Exercise tasks ::
A - Decide whether each statement agrees with the museum forecasting passage, answering yes or no and quoting the deciding words exactly: (i) ARIMA models usually outperform NNAR models; (ii) adding Google Trends data lowered the error for every model at every museum; (iii) Figure 1 shows errors over time for thirteen museums.
B - In the museum forecasting passage, which three museums are used as examples in Figure 1?
C - From the museum forecasting passage, output the text that begins at the words "In Table 1, we" and stops after "(Figs. S3 to S5).".

Source extract ::
"""
In Table 1, we report the results of our analysis. Across all museums, we find that models including data from Google Trends exhibit a lower mean absolute percentage error (MAPE) than models based on historical visitor numbers alone, with the only exception being the ARIMA with Google Trends model for the National Gallery. We also note that in most cases the performance of ARIMA models is better than that of NNAR models. Figure 1 (second row) depicts how the absolute percentage error varies over time for the three example museums (the Tate Modern, the National Portrait Gallery and the Science Museum group) when using ARIMA models. Again, we observe that including data from Google Trends as a predictor tends to reduce the error in the estimates. In the Additional file 1, we depict the same results for the other 13 museums in our analysis (Figs. S3 to S5).
"""
Information provided ::
"""
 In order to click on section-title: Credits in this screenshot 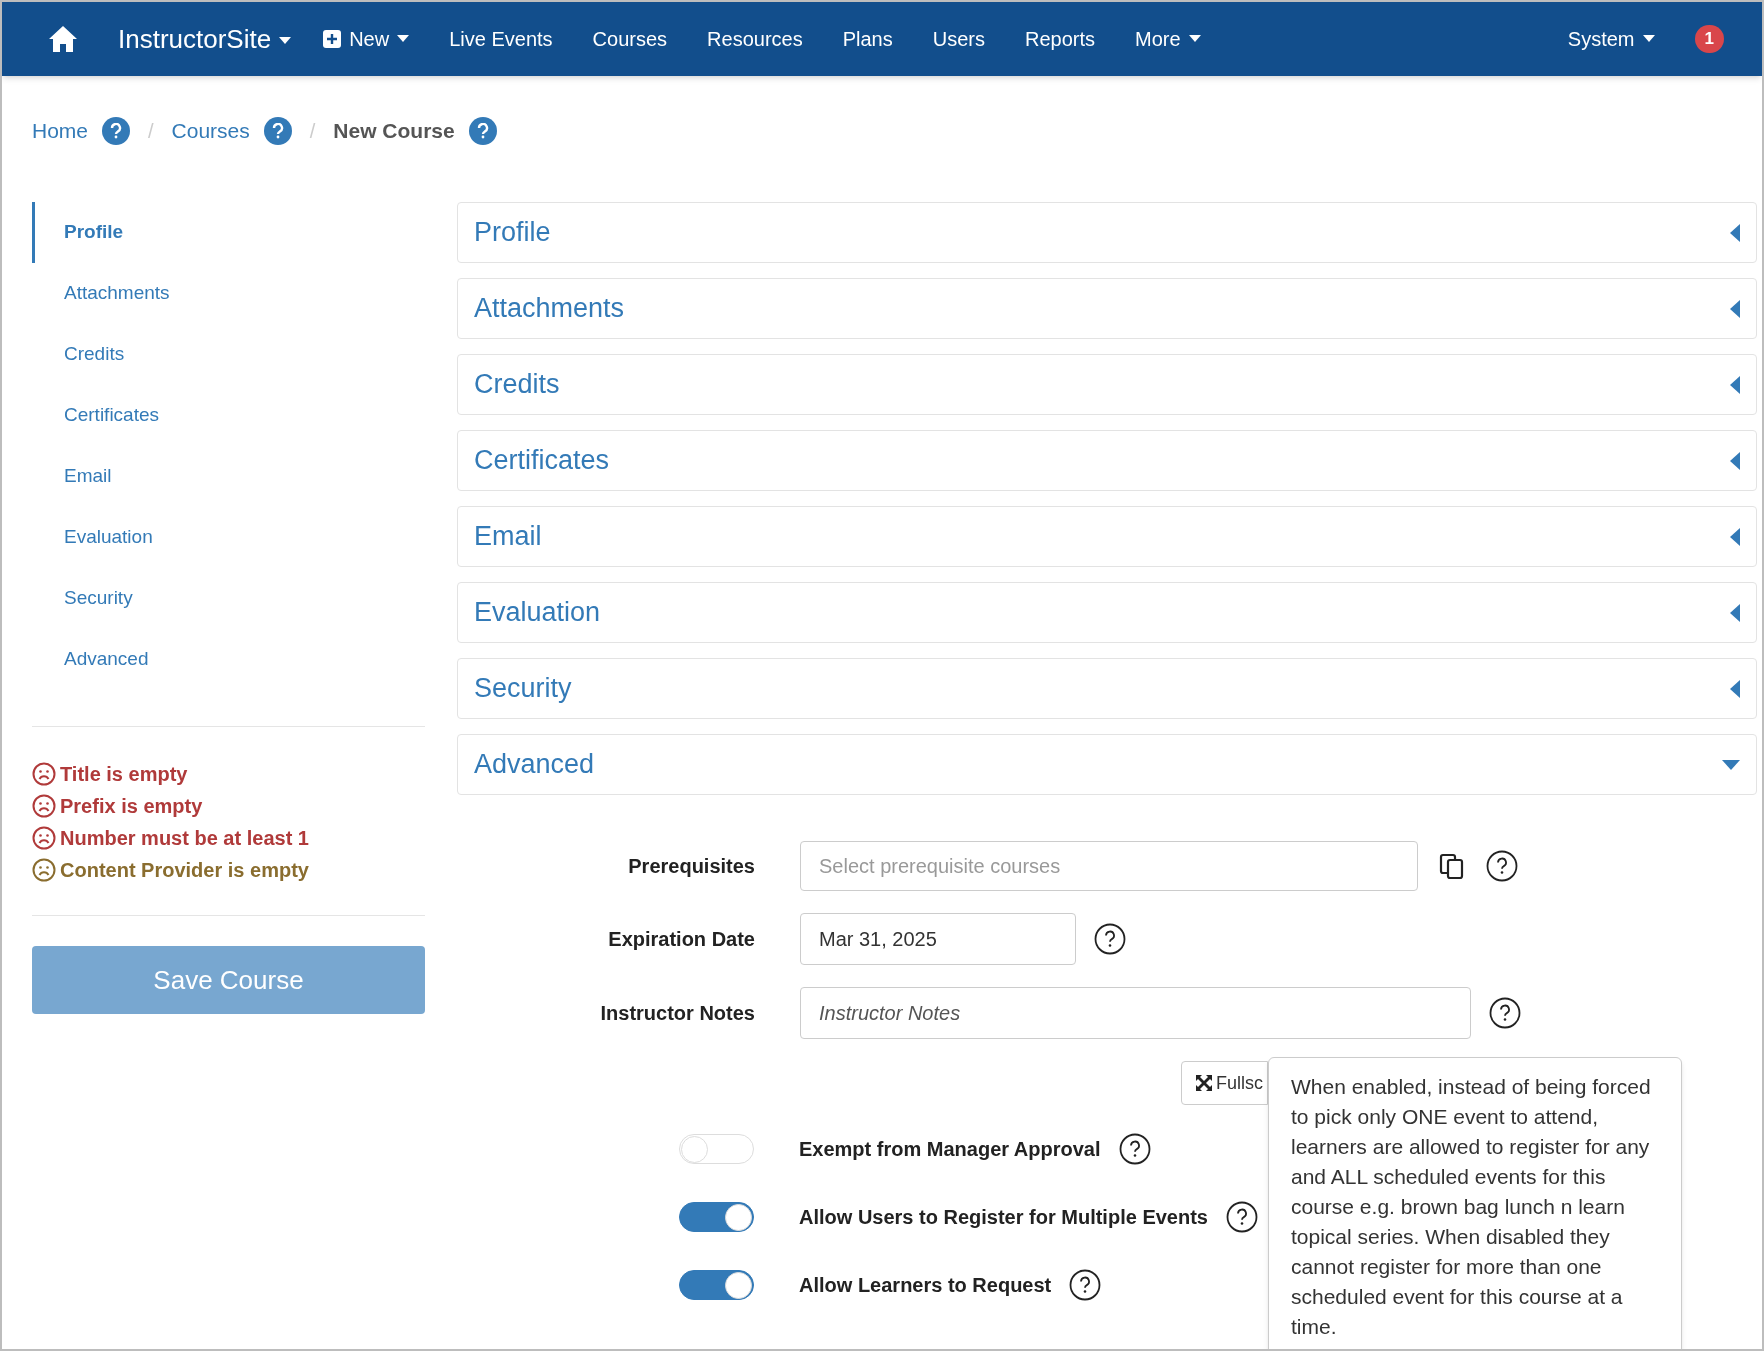, I will do `click(517, 385)`.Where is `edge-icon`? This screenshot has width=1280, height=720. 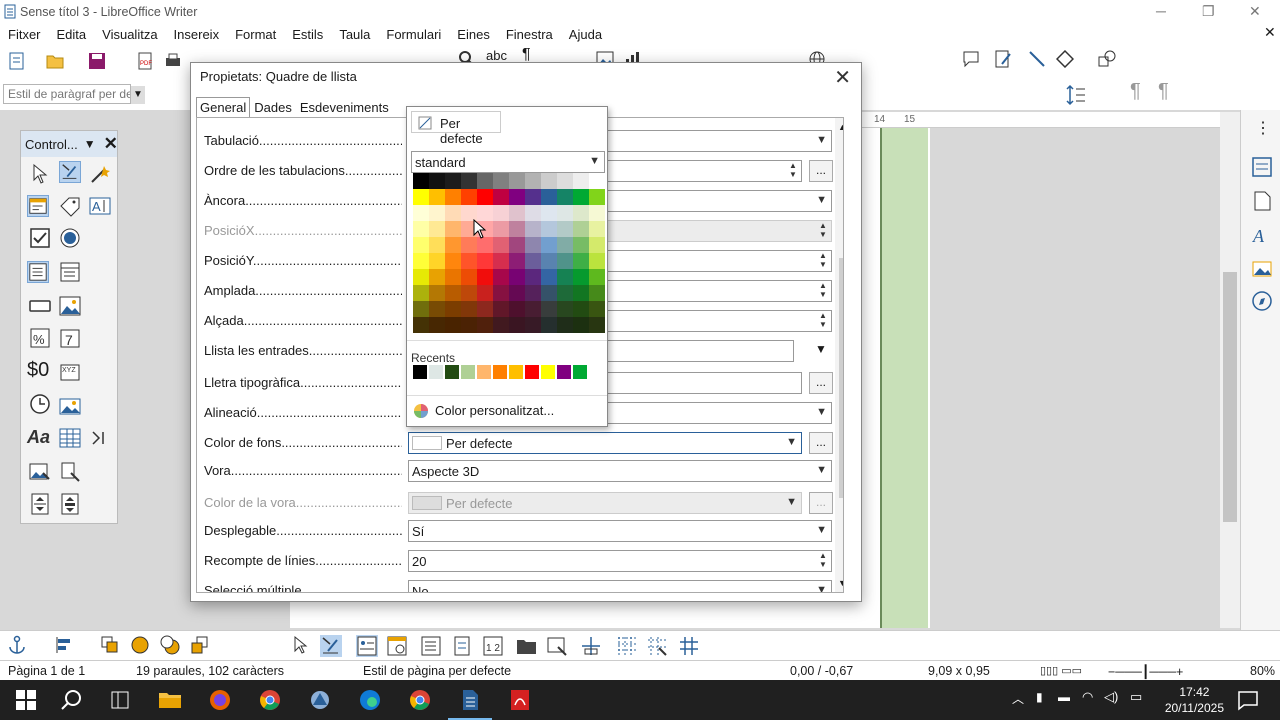 edge-icon is located at coordinates (370, 700).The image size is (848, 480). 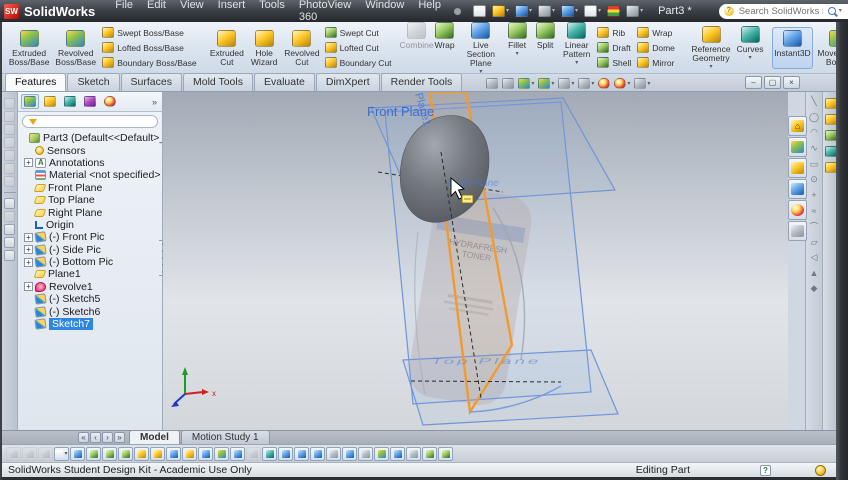 I want to click on menu-item: PhotoView 360, so click(x=325, y=12).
"""
Exercise results ::
A -
(i) Yes: "in most cases the performance of ARIMA models is better than that of NNAR models"
(ii) No: "with the only exception being the ARIMA with Google Trends model for the National Gallery"
(iii) No: "for the three example museums (the Tate Modern, the National Portrait Gallery and the Science Museum group)"

B - The Tate Modern, the National Portrait Gallery and the Science Museum group.

C -
In Table 1, we report the results of our analysis. Across all museums, we find that models including data from Google Trends exhibit a lower mean absolute percentage error (MAPE) than models based on historical visitor numbers alone, with the only exception being the ARIMA with Google Trends model for the National Gallery. We also note that in most cases the performance of ARIMA models is better than that of NNAR models. Figure 1 (second row) depicts how the absolute percentage error varies over time for the three example museums (the Tate Modern, the National Portrait Gallery and the Science Museum group) when using ARIMA models. Again, we observe that including data from Google Trends as a predictor tends to reduce the error in the estimates. In the Additional file 1, we depict the same results for the other 13 museums in our analysis (Figs. S3 to S5).